Paul et al. evaluated 2,498 robotic-assisted and 37,595 thoracoscopic lobectomies in the Nationwide Inpatient Sample and found that RATS lobectomy costs significantly more than VATS lobectomy ($22,582 vs. $17,874) (19). Swanson et al. evaluated 15,503 patients including 14,837 undergoing VATS lobectomy in the Premier database (8). RATS had higher average hospital costs and longer operating times without any differences in adverse events.

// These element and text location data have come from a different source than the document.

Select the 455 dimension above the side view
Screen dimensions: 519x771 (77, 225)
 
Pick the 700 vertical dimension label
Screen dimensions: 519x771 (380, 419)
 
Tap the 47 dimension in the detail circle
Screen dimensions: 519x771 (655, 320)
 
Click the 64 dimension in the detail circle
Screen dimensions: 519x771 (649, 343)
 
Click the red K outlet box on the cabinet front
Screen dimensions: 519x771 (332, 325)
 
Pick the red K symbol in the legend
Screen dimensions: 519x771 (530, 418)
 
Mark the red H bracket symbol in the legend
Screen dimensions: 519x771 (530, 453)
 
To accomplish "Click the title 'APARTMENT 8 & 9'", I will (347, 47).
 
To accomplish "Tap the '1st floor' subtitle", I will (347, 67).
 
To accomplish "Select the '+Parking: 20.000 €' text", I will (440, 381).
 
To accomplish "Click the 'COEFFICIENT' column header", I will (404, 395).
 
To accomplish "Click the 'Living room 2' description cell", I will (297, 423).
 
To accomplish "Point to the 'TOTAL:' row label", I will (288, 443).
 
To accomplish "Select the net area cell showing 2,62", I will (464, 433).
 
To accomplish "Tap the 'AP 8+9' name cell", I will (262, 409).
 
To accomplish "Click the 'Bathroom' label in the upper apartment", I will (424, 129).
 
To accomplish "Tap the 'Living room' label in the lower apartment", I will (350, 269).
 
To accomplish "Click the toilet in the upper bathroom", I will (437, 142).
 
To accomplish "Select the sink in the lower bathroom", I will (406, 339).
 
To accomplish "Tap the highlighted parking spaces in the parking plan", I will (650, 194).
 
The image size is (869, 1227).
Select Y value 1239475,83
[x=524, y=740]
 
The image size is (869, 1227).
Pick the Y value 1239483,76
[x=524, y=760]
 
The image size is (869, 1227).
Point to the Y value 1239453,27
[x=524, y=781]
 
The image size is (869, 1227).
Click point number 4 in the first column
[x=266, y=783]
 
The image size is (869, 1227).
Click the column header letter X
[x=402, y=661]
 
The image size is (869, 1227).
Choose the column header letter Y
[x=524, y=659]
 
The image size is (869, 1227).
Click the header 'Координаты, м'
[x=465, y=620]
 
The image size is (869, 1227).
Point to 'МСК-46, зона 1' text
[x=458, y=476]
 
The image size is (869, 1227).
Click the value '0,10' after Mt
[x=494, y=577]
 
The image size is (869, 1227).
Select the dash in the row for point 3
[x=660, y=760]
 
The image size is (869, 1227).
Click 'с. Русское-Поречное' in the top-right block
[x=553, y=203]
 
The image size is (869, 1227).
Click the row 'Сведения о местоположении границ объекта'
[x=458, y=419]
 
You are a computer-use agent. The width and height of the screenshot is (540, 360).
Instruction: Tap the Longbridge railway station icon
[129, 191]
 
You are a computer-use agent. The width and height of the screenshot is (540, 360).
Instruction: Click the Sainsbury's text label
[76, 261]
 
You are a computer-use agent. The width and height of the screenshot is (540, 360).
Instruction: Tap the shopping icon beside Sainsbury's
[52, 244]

Robotic surgery addresses some of the shortcomings of VATS by providing improved dexterity and visualization. Although no randomized comparisons are available and benefits in terms of quality of life and pain need to be further evaluated, a robotic approach appears to have at least equivalent outcomes to VATS in several studies across multiple centers. There is a significant learning curve, but with appropriate mentorship and team training, robotic lobectomy can be performed safely by experienced thoracic surgeons. Cost effectiveness will need to be considered as well but will likely improve with the introduction of new robotic platforms and more widespread adoption of robotic surgery. The technology will continue to improve with new techniques to visualize tumors, the use of energy devices to divide vessels, and haptic feedback as well as the increased use of RATS for more advanced pulmonary resections including segmentectomy, bilobectomy, and sleeve resection in selected cases. With increasing experience, more surgeons performing robotic thoracic surgery, and increasing patient demand, there is a need for further research on outcomes after RATS lobectomy. Lobectomy can be performed thoracoscopically with similar outcomes. Robotic lobectomy may not be truly revolutionary, but RATS provides the next step in the evolution of minimally-invasive thoracic surgery and may provide access to minimally invasive approaches to more patients and surgeons, including those without previous VATS experience.
Conflicts of Interest: The author has no conflicts of interest to declare.